It’s nice to have friends in high places. It’s not so nice to see those friends unfairly pilloried by journalists intent on collecting another scalp.
First it was Obama adviser Samantha Power, who was accused by some on the right of being anti-Israel on the basis of evidence that was, to put it charitably, ambiguous. Now it’s John McCain’s chief foreign policy adviser, Randy Scheunemann, who is being labeled as-gasp-a lobbyist. This heinous charge has been hauled out in the New York Times, USA Today, and now the Wall Street Journal.
There is a difference, of course: While Power is not really anti-Israel, Scheunemann really has been a lobbyist. The question is: What’s wrong with that?
All of the reporters who have written about the issue try to insinuate that something nefarious is going on without actually coming out and saying what it is. Today’s Wall Street Journal article by Mary Jacoby is a classic in the genre known in Washington as “appearance of a conflict of interest”-i.e., not an actual conflict but something that can be made to look that way through selective juxtaposition of acts.
Thus Jacoby notes that Randy has lobbied on behalf of Romania, Latvia, Georgia, and Macedonia while those countries were seeking admission to NATO. She then notes that McCain has been in favor of admitting all those countries to NATO. The inference readers are supposed to draw is that there is something untoward going on here. Only in the final line of the article do we get the evidence that dispels these insinuations:
“Sen. McCain’s been for NATO enlargement since the mid-1990s,” said Mr. Rogers, the McCain spokesman. “His record speaks for itself.”
In other words, McCain (whose campaign I advise on foreign policy issues) was in favor of NATO expansion long before Randy was lobbying on those issues. Anyone who knows either McCain or Scheunemann would laugh at the notion that their support for the embattled democracies of Eastern and Southern Europe is the result of payoffs from those countries.
Randy represents those emerging democracies because he believes in expanding freedom-something that he has pushed for in other contexts without earning any money for it. He was, for instance, one of the founders of the Committee for the Liberation of Iraq. Randy has been pushing for NATO expansion since the mid-1990s when he was not a lobbyist at all but Senator Bob Dole’s chief foreign policy adviser.
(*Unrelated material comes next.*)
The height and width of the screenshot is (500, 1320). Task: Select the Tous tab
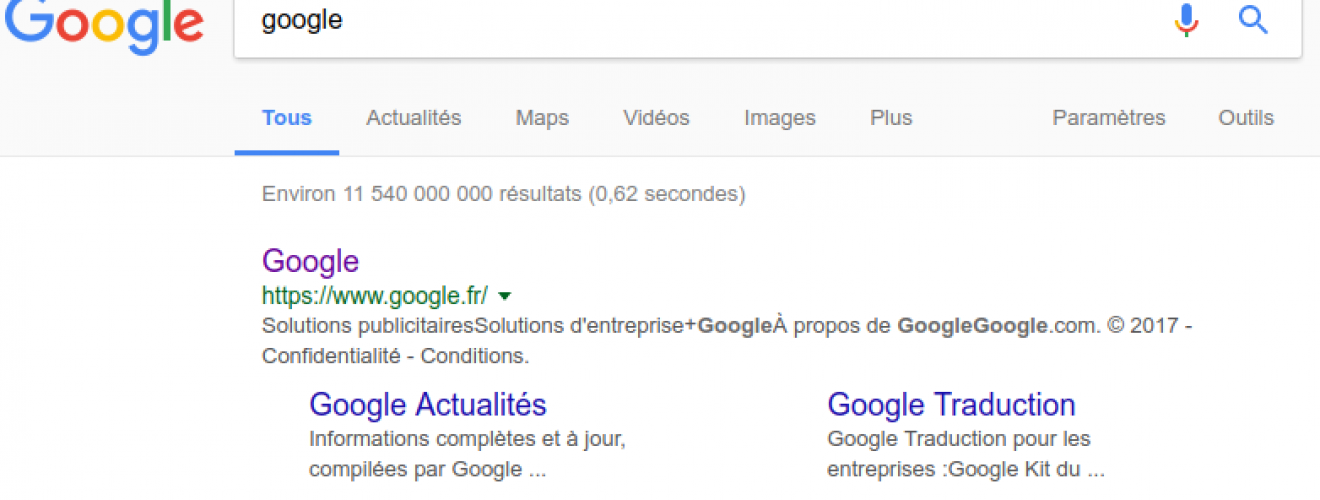(x=287, y=118)
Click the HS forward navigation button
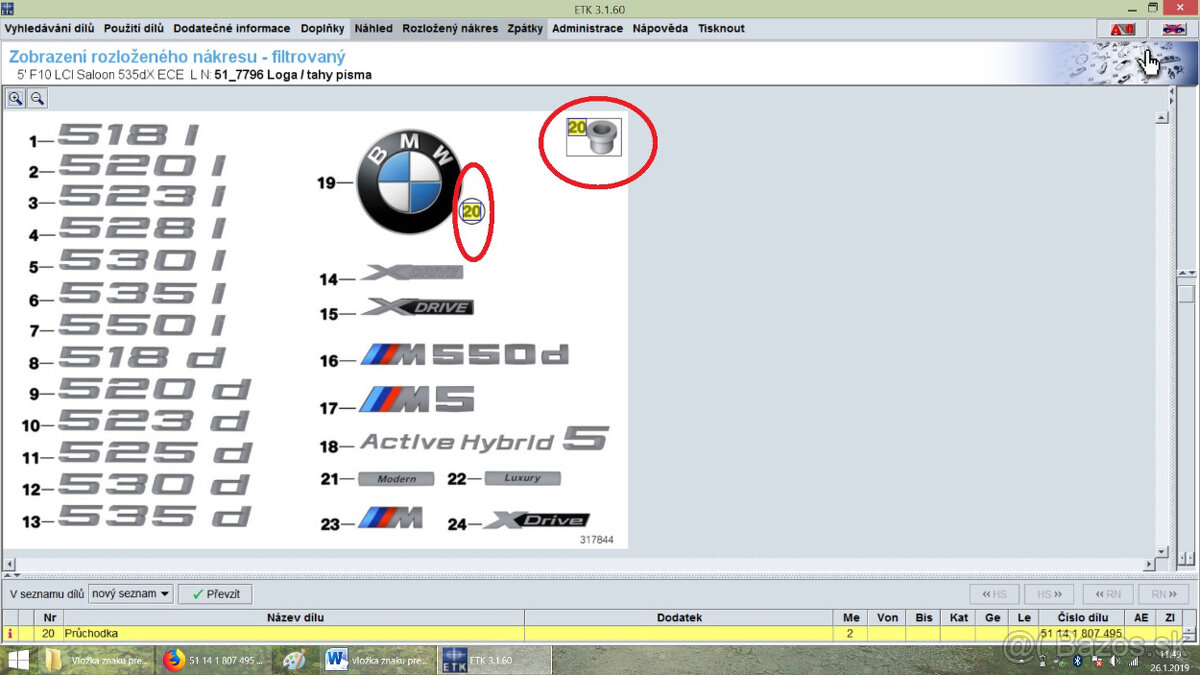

Unlike some other lobbyists, he doesn’t represent dictatorial or anti-American regimes. And he is so dedicated to McCain that he spent the period between June of 2007 and March of 2008 working as his chief foreign policy adviser for free. Now he has given up his lobbying income to work on the campaign for a fraction of what he was earning.
Again: What is it exactly that he has done wrong? USA Today writes:
While not illegal or a breach of Senate ethics rules, Scheunemann’s lobbying of McCain’s staff as he was advising the campaign comes to light a week after McCain announced a new policy to avoid such conflicts. The new conflict-of-interest policy prohibits campaign workers from being registered lobbyists or foreign agents and bans part-time volunteers from policy discussions on issues involving their clients. Campaign spokesman Jill Hazelbaker said the ethics policy is not retroactive.
So what Randy has done is not illegal. It’s also not unethical under Senate ethics rules or the more stringent ethics rules of the McCain campaign. Now that the candidate has banned lobbyists from the campaign, Scheunemann has stopped lobbying. Which suggests that there is no story here.
Or perhaps that the real story is that reporters are so desperate to bring McCain down a notch that they will try to concoct nonexistent scandals about his aides. The fact that, outside of Mickey Kaus’s blog, there is a notable lack of outrage over Senator Obama picking a major lobbyist to lead his vice presidential search effort only makes the artificiality of this non-scandal all the more apparent.